Retrieval Augmented Generation (RAG)
Retrieval Augmented Generation (RAG) is a technique where an AI model first retrieves relevant documents from a knowledge base, then uses those documents as context to generate an accurate response. It reduces hallucination by grounding answers in real data.
How It Works
Large language models know a lot, but they do not know your company's internal data. They also make things up when they are unsure. RAG solves both problems by adding a retrieval step before generation.
Here is how it works. A user asks a question. The system converts that question into a vector embedding and searches a vector database for the most relevant documents. Those documents get passed to the LLM as context, along with the original question. The LLM then generates an answer based on the retrieved content instead of relying only on its training data.
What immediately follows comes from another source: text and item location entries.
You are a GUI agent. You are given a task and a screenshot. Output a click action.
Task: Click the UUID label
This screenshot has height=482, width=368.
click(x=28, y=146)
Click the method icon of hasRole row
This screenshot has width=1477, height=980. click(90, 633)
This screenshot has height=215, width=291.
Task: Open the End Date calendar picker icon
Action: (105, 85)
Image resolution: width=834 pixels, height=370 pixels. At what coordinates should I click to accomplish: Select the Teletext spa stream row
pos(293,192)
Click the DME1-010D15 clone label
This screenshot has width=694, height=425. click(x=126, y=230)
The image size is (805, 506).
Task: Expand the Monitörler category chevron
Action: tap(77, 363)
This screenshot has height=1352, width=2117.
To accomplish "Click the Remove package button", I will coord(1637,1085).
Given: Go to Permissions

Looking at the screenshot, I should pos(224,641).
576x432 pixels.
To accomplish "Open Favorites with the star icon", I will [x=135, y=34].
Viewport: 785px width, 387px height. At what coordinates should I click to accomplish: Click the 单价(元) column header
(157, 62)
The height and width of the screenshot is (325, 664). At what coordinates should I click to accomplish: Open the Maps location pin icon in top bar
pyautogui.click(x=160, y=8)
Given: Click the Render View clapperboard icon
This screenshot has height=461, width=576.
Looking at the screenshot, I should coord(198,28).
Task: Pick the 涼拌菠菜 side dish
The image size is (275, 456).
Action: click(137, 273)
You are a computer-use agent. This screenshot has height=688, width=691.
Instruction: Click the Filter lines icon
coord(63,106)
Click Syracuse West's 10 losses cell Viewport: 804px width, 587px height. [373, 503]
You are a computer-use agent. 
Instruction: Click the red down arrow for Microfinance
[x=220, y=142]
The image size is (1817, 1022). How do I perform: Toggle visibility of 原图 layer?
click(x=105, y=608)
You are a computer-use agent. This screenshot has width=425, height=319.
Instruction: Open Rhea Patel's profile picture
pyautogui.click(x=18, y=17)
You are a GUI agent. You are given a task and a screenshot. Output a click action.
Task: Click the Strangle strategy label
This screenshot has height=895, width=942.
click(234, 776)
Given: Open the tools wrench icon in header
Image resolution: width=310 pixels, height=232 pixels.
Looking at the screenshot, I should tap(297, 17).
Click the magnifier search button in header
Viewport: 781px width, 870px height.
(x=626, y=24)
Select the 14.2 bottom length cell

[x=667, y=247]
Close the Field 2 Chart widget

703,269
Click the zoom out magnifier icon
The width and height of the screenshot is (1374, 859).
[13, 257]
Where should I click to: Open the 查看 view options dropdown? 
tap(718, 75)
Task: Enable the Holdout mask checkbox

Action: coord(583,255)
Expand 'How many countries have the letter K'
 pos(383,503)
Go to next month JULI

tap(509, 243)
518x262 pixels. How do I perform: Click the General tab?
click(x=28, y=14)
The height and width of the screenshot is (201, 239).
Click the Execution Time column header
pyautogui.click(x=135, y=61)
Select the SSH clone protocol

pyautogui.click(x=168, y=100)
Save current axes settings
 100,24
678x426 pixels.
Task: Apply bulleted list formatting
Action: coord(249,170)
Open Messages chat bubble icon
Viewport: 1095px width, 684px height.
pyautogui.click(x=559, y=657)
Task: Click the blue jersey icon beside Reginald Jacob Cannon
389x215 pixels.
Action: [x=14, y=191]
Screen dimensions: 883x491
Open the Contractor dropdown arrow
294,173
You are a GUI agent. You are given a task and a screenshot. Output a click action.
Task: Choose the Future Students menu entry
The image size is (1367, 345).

The result is answers that are grounded in your actual documents, policies, product specs, or whatever you have indexed. This matters for enterprise use cases where accuracy is non-negotiable. A support agent pulling from your knowledge base needs to cite real policies, not generate plausible-sounding ones.
RAG architectures vary in complexity. A basic setup has an embedding model, a vector database, and an LLM. More advanced systems add re-ranking (scoring retrieved documents for relevance), chunking strategies (splitting documents into the right-sized pieces), and hybrid search (combining keyword and semantic search).
Compared to fine-tuning, RAG is faster to set up and easier to update. When your data changes, you re-index the documents. No model retraining needed.